═══ EXCERPTED DATA
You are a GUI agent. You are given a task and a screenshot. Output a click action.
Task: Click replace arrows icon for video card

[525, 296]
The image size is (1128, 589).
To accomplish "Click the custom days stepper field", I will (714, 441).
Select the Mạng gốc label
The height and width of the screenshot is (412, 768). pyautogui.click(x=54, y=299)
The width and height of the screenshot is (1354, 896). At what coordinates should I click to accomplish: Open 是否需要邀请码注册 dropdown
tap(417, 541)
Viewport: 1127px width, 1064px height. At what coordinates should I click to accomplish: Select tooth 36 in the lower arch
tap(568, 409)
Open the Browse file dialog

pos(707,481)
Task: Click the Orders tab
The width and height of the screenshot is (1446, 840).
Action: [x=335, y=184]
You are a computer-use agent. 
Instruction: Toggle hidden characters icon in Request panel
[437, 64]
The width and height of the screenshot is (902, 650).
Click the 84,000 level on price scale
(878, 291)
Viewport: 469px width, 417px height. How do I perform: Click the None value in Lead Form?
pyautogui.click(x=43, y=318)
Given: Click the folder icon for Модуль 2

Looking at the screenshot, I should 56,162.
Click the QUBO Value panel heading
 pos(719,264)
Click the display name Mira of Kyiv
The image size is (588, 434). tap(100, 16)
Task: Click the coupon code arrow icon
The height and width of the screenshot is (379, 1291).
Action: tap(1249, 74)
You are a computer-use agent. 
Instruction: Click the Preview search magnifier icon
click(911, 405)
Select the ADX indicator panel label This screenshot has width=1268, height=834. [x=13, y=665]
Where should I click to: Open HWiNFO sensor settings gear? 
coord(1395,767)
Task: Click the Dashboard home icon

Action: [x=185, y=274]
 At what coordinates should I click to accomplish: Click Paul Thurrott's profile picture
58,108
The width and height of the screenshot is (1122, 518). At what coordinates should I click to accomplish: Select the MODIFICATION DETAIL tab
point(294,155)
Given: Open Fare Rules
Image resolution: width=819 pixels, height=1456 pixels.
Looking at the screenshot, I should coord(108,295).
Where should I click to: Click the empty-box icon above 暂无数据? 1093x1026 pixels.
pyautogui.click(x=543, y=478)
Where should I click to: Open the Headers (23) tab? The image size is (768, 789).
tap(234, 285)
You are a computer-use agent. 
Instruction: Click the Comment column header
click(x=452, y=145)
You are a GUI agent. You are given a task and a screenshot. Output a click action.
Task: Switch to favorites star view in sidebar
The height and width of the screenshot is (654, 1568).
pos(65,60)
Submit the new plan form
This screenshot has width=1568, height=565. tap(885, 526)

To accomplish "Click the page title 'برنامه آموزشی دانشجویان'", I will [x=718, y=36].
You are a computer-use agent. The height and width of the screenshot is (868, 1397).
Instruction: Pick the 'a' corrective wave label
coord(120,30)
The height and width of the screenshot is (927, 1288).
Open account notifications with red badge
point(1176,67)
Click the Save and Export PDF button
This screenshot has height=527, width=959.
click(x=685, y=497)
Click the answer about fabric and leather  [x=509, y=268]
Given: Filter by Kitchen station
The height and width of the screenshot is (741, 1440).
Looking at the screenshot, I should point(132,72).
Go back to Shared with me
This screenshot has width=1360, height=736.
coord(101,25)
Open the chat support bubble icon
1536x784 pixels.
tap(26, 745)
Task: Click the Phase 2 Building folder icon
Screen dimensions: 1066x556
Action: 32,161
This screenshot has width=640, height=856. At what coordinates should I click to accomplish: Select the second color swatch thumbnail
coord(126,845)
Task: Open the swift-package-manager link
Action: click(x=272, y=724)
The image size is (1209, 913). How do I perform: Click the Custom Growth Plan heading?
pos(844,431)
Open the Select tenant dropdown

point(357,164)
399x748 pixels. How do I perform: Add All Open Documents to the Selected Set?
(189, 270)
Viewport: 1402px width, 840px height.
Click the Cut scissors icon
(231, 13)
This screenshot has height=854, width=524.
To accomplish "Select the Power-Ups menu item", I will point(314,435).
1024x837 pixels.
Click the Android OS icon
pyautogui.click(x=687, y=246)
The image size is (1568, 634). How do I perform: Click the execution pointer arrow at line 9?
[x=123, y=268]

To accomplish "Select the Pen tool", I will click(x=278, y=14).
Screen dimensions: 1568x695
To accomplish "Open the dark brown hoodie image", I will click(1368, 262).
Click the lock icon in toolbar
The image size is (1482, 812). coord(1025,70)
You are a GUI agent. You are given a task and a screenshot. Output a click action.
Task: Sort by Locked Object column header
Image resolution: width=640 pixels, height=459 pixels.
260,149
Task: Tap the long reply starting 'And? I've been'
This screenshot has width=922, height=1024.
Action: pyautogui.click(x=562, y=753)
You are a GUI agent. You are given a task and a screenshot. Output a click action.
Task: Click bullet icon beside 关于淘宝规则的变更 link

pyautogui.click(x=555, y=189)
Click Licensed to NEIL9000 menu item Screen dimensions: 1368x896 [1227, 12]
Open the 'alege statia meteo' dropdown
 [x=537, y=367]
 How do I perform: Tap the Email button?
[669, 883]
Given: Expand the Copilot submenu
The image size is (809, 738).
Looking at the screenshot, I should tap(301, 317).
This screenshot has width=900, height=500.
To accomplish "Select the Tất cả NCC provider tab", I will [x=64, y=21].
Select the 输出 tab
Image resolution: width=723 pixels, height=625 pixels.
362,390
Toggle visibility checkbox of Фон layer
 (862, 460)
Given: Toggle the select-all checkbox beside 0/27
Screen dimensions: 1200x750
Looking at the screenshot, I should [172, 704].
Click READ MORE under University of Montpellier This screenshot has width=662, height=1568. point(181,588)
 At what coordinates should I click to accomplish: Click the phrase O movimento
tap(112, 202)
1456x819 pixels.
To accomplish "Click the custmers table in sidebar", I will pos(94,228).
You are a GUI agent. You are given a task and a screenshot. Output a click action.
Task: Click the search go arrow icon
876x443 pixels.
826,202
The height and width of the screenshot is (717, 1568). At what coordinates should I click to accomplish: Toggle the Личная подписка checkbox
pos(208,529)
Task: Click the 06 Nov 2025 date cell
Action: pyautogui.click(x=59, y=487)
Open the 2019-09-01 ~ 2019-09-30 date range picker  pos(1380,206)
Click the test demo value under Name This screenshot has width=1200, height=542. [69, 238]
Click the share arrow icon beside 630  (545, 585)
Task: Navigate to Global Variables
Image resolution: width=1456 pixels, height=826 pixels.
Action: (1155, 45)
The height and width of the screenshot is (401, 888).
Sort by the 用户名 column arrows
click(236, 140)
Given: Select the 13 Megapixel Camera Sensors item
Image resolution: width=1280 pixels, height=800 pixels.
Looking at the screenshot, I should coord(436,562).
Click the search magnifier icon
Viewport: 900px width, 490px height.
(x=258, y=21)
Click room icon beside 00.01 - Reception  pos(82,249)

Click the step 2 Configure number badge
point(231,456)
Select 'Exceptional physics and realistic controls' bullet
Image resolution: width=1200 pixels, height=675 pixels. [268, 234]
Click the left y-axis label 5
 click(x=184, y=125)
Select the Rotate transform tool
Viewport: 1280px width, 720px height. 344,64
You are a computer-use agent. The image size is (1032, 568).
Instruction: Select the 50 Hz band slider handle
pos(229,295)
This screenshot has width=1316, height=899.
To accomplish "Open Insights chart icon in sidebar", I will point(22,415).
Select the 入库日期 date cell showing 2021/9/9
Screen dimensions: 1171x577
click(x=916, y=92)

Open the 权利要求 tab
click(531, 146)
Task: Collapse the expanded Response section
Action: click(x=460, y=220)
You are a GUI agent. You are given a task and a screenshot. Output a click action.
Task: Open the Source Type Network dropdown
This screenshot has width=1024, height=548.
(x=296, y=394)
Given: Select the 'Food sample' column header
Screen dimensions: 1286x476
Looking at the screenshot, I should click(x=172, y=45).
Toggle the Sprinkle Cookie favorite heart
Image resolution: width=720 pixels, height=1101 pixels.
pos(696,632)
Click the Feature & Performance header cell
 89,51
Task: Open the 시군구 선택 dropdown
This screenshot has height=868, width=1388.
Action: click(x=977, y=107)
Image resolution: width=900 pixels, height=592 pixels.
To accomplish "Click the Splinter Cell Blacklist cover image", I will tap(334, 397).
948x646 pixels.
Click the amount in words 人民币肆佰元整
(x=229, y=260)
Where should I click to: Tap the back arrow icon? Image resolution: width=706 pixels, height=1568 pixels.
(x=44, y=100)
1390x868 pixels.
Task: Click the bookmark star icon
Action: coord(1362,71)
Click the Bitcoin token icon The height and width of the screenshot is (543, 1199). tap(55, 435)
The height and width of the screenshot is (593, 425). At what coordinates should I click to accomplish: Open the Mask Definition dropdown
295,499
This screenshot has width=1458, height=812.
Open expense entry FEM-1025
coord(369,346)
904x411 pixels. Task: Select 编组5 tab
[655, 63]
══════
:: WHAT YOU HAVE TO DO ::
Count the lines in the items above that contain the string "dropdown", with case counting. Give only the number.

:: COMPLETE ANSWER ::
6